The Translation Machinery-Associated factor Tma108 impacts ATP2 mRNA localization to mitochondria. (A) The impact of different translation machinery-associated factors on ATP2 mRNA localization. Experimental approach (top left). Fluorescent in situ experiments were performed in different mutants using probes to detect ATP2 mRNA and mitochondrial rRNA as a marker for mitochondria position. Typical FISH images (top right) show the impact of TMA108 deletion on ATP2 mRNA localization. In BY4743 strain, the ATP2 mRNA is partially localized to the mitochondria surface.
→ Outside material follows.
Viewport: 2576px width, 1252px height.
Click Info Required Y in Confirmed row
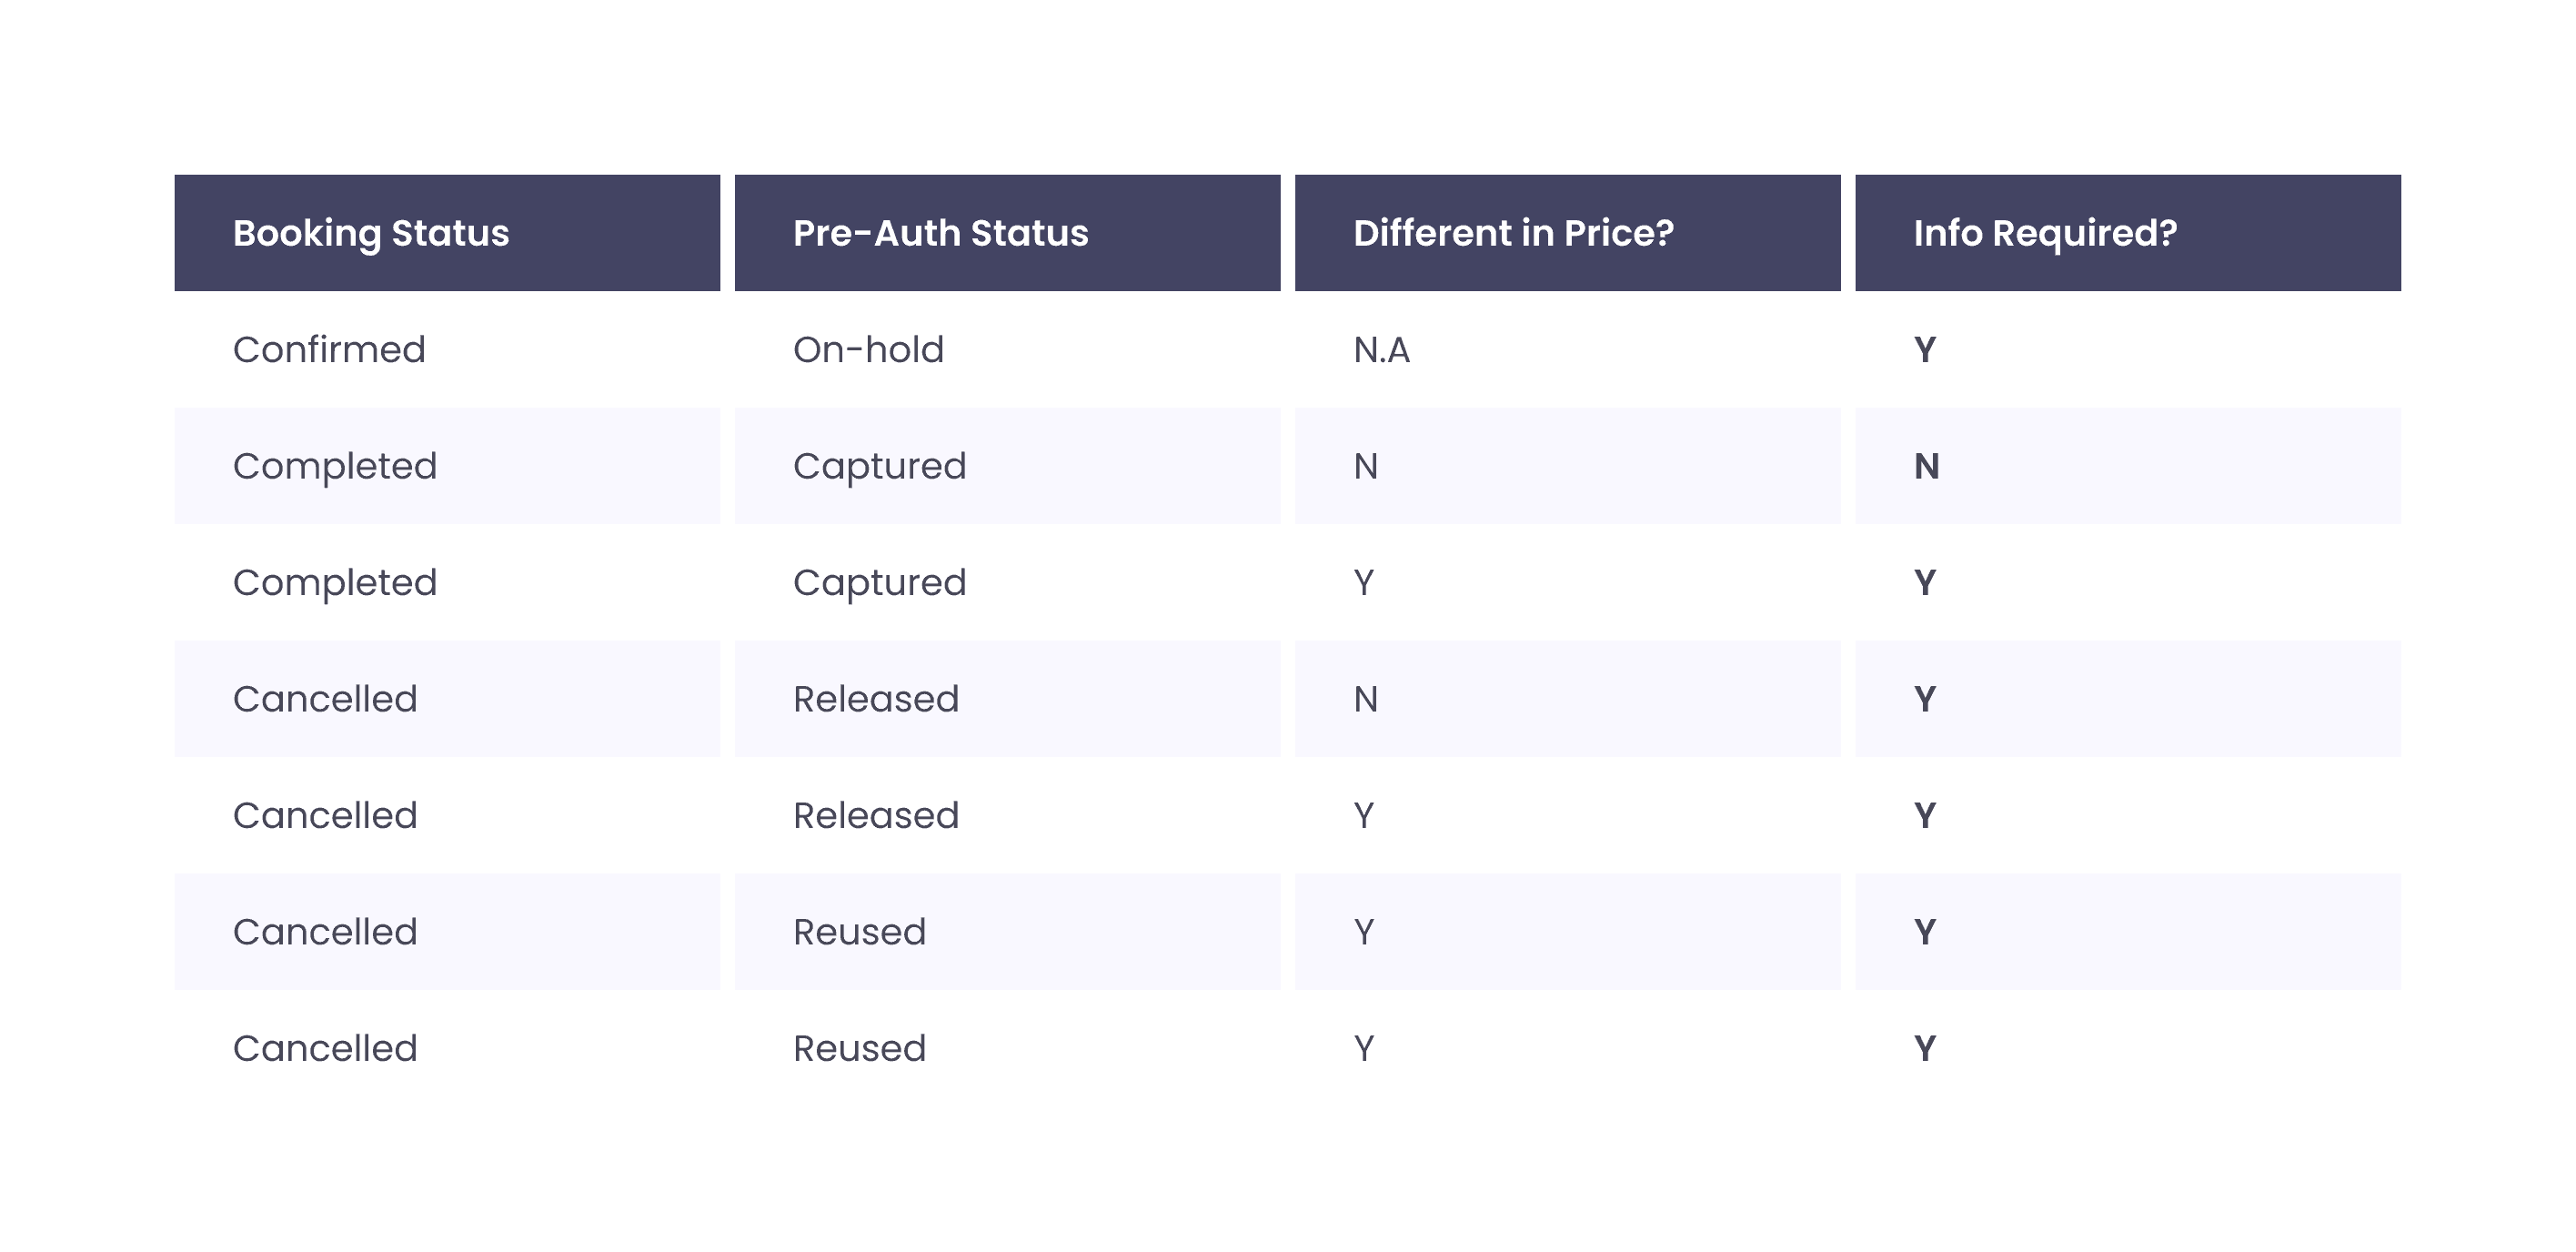coord(1924,350)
TMA108 deletion led to a drastic increase in ATP2 mRNA localization to the mitochondria: most of the green spots co-localized with the mitochondrial red signal. ATP2 mRNA localization is not perturbed by TMA20, RPL38 or TMA22 deletions. The boxplots (bottom) represent the distributions of the median ATP2 mRNA-mitochondria distances in the analyzed cell populations. Similar FISH analyses were performed on a control mRNA, ATP16, and no significant change in mRNA localization was observed (data not shown). (B) Genome-wide analysis of the impact of Tma108 on the localization of mRNA to mitochondria. Experimental scheme (left) for the analysis of mRNA localization to mitochondria: total mRNA and mRNA associated with the mitochondrial fraction were isolated, reverse transcribed, and labeled for subsequent microarray analysis. Comparative analysis of the mRNA associated with the mitochondrial fraction in BY4743 and TMA108 deleted strain (right). The log2 fold changes in TMA108Δ/Δ relative to BY4743 are plotted: the values for each gene are the means of three biological replicates (see Supplemental Table S5). ATP2 is the single mRNA detected by LIMMA with a significant change in mRNA enrichment factor (P-value = 3.7 × 10⁻³).